What does it mean when a friend, family member, or therapist tells you that you need to try to accept a situation you're struggling with? Is this reasonable advice, or is it just annoying and impossible?

Acceptance is a key concept and a good step toward effective coping with a tough situation, but it has to be properly explained. Friends and psychotherapy clients to whom I propose acceptance of their respective difficult situations say things like, "If I accept that I drink too much, if I accept my partner leaving, if I accept my chronic pain, doesn't that mean I'm just giving up--that I'll become an alcoholic, that I'll be alone forever, that my pain will take over my life?"

No.

Acceptance does not mean passive resignation. Resignation means giving up because you've decided that there's nothing you can do about your situation, whereas acceptance simply means that you accept that your situation happened. It doesn't mean that you like what's happening or that you don't wish it were different, but once you give up the resistance and denial, you can take the energy you were spending on struggling and use it to decide how to respond or what to do next. In this way, acceptance can be liberating.

Examples:

I had a client who had a problem with binge drinking at social gatherings. When he attended events with unlimited alcohol (e.g., his work Christmas party, a wedding with an open bar), he invariably drank way too much and either made social faux pas or became physically ill and left early, both outcomes that caused him significant distress. Friends had suggested various practical strategies to him, such as setting a number-of-drinks limit in advance, not sitting near the bar, and alternating each drink with a glass of water; the strategies worked well, but he rarely applied them. Why? Because applying a strategy required acknowledging to himself that he had a problem; instead, before a party, he would tell himself that he could handle it, that the open bar wouldn't be a problem for him this time. After some work on acceptance, my client was able to accept the fact that he had a binge drinking problem; he began using the strategies consistently, significantly decreasing his distress and effectively eliminating the problem behaviour.

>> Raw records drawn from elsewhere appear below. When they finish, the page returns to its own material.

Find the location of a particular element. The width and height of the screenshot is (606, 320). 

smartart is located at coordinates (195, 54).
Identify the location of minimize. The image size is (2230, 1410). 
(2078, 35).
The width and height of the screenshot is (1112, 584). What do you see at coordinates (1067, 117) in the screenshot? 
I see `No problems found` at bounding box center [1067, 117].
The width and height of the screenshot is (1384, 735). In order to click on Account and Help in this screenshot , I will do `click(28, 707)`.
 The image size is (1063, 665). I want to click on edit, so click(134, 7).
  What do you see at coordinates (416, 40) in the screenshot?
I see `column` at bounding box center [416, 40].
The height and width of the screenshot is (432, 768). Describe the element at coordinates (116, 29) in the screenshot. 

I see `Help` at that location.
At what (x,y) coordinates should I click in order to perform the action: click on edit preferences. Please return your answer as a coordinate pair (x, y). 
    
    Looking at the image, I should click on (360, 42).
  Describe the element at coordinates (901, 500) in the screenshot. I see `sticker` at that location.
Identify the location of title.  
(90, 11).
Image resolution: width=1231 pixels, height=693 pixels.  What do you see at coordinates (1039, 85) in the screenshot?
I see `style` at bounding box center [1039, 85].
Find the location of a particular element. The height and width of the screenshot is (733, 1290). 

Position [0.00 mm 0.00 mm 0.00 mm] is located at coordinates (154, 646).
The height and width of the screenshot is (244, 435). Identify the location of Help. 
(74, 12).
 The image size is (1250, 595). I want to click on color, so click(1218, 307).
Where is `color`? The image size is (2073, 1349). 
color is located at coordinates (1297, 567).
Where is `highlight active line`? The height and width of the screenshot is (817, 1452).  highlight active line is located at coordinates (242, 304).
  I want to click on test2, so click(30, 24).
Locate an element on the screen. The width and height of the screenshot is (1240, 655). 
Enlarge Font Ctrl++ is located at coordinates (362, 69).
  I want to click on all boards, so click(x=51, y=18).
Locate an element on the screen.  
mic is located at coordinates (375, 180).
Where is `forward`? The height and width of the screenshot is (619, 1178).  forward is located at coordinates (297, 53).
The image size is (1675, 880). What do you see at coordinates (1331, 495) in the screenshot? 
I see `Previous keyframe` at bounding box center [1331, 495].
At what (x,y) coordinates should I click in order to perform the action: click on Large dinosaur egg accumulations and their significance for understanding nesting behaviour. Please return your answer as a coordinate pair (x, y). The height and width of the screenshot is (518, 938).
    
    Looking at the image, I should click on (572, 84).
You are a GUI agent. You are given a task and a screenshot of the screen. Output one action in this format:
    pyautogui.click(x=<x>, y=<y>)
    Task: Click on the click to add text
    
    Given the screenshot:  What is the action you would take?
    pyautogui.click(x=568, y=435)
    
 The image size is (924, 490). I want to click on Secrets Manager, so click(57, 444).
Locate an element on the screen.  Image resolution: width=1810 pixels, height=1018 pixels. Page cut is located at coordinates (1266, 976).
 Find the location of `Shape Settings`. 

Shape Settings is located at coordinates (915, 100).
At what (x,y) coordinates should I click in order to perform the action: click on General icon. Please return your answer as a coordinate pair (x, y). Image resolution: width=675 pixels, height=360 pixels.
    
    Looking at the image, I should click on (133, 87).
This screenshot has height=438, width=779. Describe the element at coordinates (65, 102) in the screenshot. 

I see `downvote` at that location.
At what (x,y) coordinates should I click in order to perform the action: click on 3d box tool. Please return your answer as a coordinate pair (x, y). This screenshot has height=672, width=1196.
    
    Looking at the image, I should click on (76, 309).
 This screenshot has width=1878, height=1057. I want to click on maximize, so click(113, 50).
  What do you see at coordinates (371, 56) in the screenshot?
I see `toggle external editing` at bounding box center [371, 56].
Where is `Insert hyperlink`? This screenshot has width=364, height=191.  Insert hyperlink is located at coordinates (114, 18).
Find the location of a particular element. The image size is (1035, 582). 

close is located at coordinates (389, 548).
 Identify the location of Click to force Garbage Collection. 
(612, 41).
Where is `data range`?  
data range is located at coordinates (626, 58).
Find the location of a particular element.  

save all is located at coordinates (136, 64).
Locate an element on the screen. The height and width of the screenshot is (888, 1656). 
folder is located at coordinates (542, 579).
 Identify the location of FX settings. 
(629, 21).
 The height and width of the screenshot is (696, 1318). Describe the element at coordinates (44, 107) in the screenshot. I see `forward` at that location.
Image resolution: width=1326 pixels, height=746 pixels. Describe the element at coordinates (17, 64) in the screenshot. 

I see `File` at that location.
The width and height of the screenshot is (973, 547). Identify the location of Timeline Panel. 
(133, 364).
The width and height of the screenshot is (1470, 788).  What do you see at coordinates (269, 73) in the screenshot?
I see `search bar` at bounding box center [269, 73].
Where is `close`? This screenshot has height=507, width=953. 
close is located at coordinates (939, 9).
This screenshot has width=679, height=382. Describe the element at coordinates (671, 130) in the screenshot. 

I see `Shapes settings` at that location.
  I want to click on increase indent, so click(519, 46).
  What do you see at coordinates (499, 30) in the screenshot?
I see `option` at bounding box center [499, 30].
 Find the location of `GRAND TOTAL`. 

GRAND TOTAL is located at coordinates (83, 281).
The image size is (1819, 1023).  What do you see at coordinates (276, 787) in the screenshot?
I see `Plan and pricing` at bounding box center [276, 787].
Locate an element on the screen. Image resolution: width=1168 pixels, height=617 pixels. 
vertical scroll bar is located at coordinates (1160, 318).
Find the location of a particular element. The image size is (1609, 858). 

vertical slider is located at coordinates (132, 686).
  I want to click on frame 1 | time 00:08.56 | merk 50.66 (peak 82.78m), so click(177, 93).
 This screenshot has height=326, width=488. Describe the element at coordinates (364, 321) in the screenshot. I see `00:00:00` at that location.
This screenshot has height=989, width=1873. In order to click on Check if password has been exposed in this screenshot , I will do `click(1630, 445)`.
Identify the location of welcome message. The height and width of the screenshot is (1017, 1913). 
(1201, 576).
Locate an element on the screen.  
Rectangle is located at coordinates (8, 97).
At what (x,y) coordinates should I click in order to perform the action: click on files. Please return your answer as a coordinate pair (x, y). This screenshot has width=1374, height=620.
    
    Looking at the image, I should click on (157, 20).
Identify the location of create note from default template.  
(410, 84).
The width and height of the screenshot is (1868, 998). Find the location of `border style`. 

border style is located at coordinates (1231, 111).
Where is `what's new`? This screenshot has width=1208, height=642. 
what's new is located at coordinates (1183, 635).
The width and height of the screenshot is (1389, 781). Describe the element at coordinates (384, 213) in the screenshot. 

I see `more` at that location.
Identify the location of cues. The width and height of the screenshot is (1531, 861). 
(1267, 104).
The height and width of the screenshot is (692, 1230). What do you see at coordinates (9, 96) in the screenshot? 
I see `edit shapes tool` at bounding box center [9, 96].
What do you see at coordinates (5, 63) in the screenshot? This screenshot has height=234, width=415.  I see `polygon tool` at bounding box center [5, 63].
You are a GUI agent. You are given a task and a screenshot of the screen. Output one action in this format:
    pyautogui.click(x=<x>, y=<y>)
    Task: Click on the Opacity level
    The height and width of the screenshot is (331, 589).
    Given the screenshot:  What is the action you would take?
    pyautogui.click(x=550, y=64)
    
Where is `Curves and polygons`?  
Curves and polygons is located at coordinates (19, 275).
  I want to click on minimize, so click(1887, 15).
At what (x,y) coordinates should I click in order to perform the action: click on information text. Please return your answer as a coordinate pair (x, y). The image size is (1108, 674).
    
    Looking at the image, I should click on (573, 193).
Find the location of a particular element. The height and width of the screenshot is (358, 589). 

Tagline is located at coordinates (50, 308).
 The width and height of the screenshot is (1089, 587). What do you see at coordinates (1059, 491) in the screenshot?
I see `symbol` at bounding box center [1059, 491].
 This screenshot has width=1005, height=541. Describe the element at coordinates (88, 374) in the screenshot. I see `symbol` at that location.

I had a client whose partner left her. She was unable to accept that the relationship was over, and spent a ton of energy on begging and threatening phone calls, emails, and texts, trying to get her ex to come back. The months during which she couldn't or wouldn't accept the end of the relationship stalled the necessary grieving process and prevented her from moving forward. When she finally accepted that her relationship was over, she was still sad and disappointed, but she also felt some relief--the struggle to hold onto the relationship was over, freeing up mental space that she used to look for a new apartment, consider dating again, and start settling into her new circumstances.

Finally, acceptance is a big issue for chronic pain patients. Unfortunately, chronic pain can often only be managed, not cured, and at some point, most patients are told that some degree of pain will always be present and that they need to accept it and find ways to adapt. This is hard, and many patients continue to consult specialist after specialist, seeking a different diagnoses or new treatment options. Eventually, with or without psychological help, some patients come to accept the diagnosis of chronic pain; they are then able to take the time and energy spent on resistance and medical consultations and redirect it toward improving quality of life and learning to live well despite pain.

Acceptance sounds easy but isn't. It takes significant strength and motivation to let go of how you think things should be or how you wish they were, and to work wisely and effectively with your reality, especially when you don't like it. Accepting can be the hardest and bravest thing you can do.